O clima entre o governador do Rio de Janeiro, Cláudio Castro (PL), e o ministro da Secretaria-Geral da Presidência, Guilherme Boulos (PSOL), esquentou neste fim de semana, com troca de ofensas e provocações públicas. A discussão começou após Boulos criticar a letalidade da megaoperação policial que resultou em 121 mortes no fim de outubro, na capital fluminense.
Durante uma agenda em São Paulo, o ministro acusou Castro e outros governadores aliados de fazerem “demagogia com sangue”, em referência às manifestações de apoio às ações policiais. Ao ser questionado sobre a declaração, o governador desdenhou e rebateu com ironia, afirmando que “esse é um paspalhão”.

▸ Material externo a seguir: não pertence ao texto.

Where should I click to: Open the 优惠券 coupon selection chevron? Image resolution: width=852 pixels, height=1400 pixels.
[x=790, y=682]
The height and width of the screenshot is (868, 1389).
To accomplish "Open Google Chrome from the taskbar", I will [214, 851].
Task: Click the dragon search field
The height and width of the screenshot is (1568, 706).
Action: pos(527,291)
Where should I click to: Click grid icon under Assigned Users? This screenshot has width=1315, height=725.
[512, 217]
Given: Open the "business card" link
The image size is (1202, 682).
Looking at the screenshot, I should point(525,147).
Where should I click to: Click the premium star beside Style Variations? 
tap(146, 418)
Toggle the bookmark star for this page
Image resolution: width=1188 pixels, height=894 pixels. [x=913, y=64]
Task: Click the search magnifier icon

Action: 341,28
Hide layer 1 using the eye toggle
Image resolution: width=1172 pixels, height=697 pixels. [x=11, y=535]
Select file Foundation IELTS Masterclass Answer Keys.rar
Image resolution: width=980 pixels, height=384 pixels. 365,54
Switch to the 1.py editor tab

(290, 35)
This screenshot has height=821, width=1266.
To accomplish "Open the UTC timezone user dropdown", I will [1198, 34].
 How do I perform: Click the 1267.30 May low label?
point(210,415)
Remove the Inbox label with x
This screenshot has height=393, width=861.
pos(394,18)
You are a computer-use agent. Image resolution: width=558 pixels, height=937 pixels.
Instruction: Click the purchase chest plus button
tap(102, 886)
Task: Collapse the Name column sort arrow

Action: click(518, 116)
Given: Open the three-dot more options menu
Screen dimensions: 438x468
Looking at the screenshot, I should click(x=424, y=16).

A resposta de Boulos veio nas redes sociais, e em tom ainda mais ácido. O ministro ironizou a fala de Castro e fez referência direta às investigações que atingem aliados do governador, incluindo o deputado estadual TH Joias (MDB), preso recentemente em operação da Polícia Federal por suposta ligação com o Comando Vermelho.
“Vou dar um desconto. Ele deve estar muito angustiado com o avanço das investigações depois da prisão do seu parceiro TH Joias”, escreveu Boulos na rede X (antigo Twitter), em alusão às fotos e à proximidade entre o parlamentar e o governador.
A investigação citada pelo ministro também alcançou Alessandro Pitombeira Carracena, ex-subsecretário da Defesa do Consumidor do governo Castro, que foi preso no mesmo inquérito.
O embate expõe, mais uma vez, a tensão entre o governo federal e o Palácio Guanabara em torno da política de segurança pública do Rio, marcada por operações de alta letalidade e críticas de setores progressistas. Enquanto Castro defende o endurecimento das ações policiais como resposta ao crime organizado, Boulos e parte do governo Lula sustentam que o modelo viola direitos humanos e gera resultados trágicos.